• YOUR TASK: Of the lines below, write out exactly those from the line with "Open site Analytics from top bar" through the line with "1389x868 pixels.", both included, and skip the rest.

• PROVIDED RECORDS:
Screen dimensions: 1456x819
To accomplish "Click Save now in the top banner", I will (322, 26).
==
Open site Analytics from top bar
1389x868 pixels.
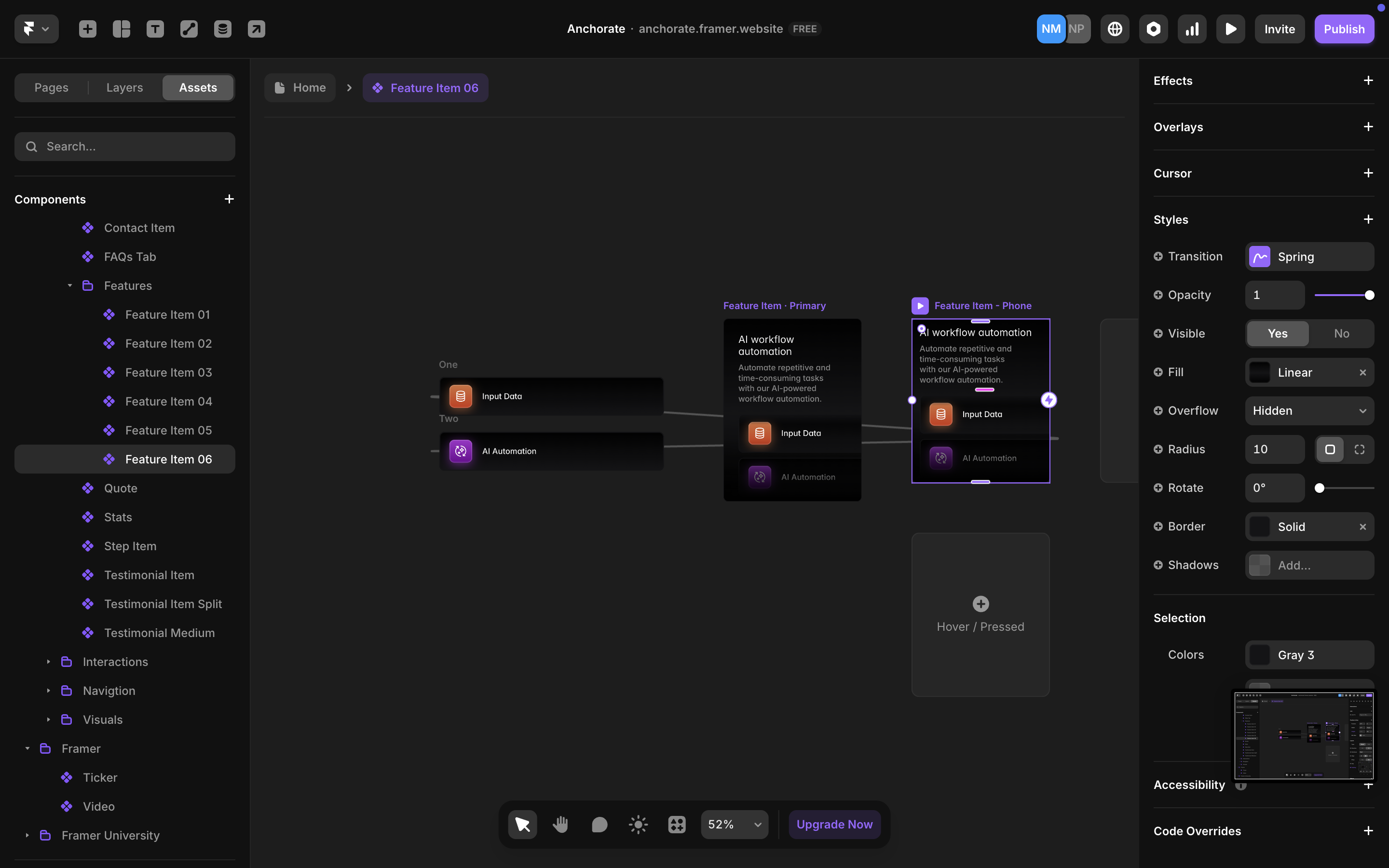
--
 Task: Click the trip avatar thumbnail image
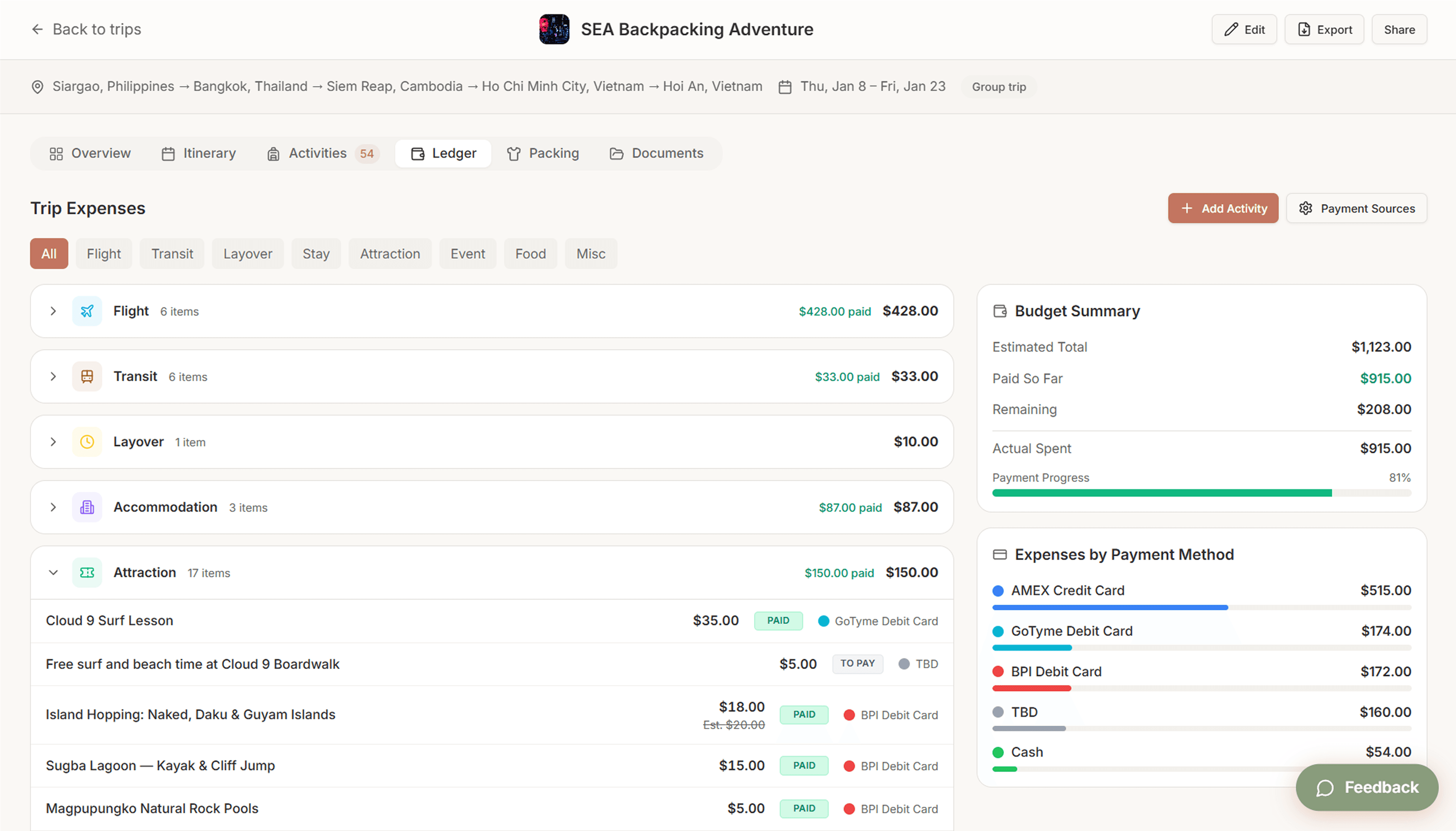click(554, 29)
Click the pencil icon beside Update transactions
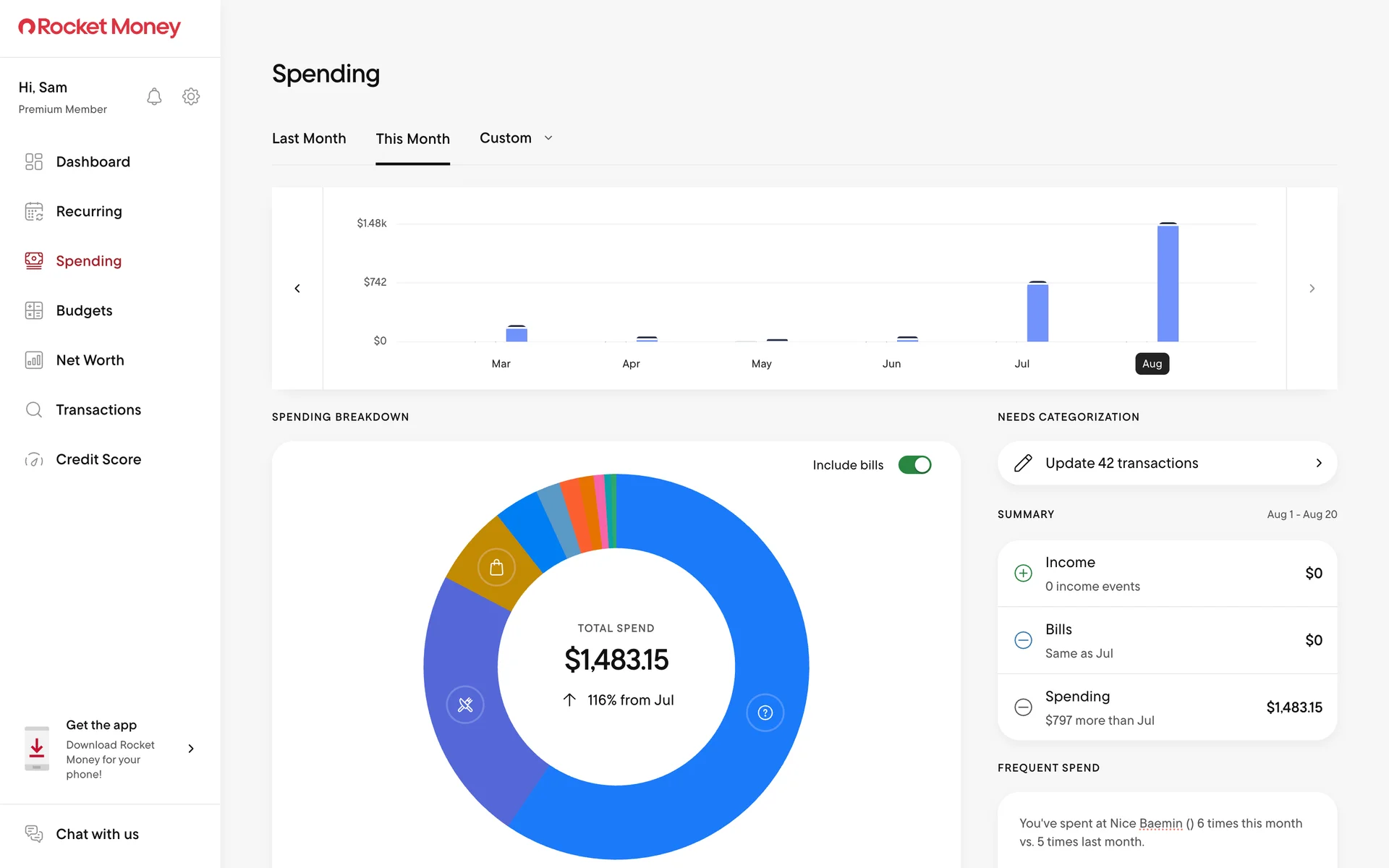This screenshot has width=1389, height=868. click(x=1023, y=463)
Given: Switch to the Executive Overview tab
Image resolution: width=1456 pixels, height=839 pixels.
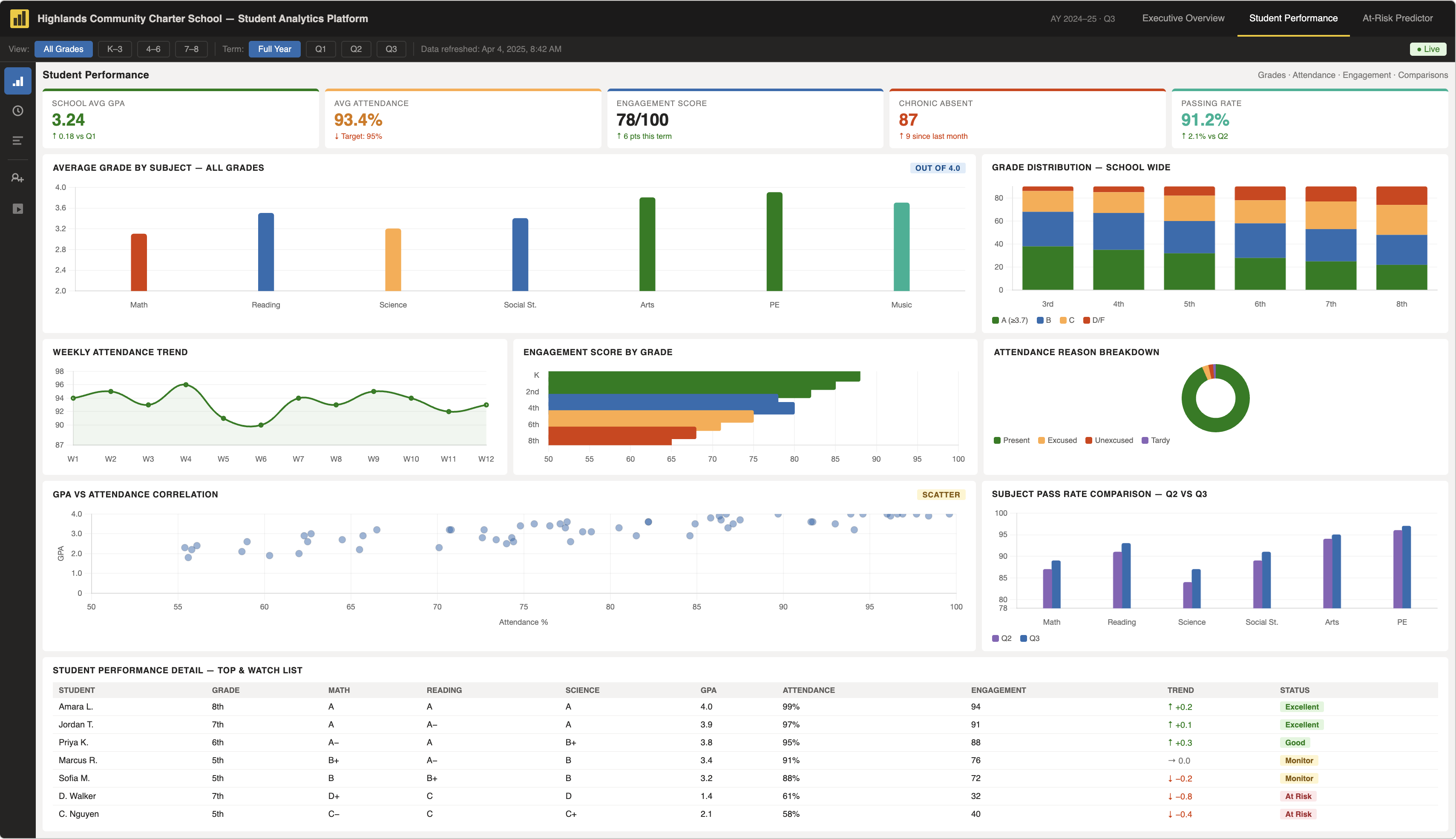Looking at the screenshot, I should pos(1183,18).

• EXERCISE OUTPUT:
Open site Analytics from top bar
1389x868 pixels.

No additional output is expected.